# metal halide advice needed



## seafood (Jan 25, 2006)

I'm considering setting up an open-top tank with MH pendants. Currently, I have two closed-top tanks with compact fluorescents. They're doing pretty well. 

My questions:

How often do MH bulbs need replacement? I replace my CFs annually. Will MHs last longer or not as long?

This tank will have, I hope, high-demand plants. Is the 3-watts per gallon rule of thumb still relevant with MH?

What are others' experiences with MH v. compact fluorescents? Are MHs better/worse/same?

Thanks everyone!


----------



## Damon (Jan 18, 2005)

No experience with metal halides but I do know..........
Lighting is more "direct" than power compacts. 
Gives off more heat
Hard to find spectrums you want
More expensive
May not be able to find wattage you want.
Unless your tank is 90+ gallons, I would stick with pcs.


----------



## cheseboy (Aug 5, 2005)

Yeah, metal halide is mainly a lighting for reef tanks where they need an excessive amount of lighting.
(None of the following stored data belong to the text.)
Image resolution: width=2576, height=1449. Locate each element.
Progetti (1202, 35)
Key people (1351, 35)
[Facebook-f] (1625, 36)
Just make sure you don't have an excessivly high a wattage on a planted tank or I beleve the plants will not benifit.


----------



## Daniel (Feb 17, 2006)

be aware that if you fire upo the light and there is a momentary loss of power and then it comes back on the bulbs blow-they need 10-30 min cool down before restarting.

we run lighting towers(motorway maintaince etc) so I have experience with this kind of bulb failure regularly and the bulbs are not cheap.


----------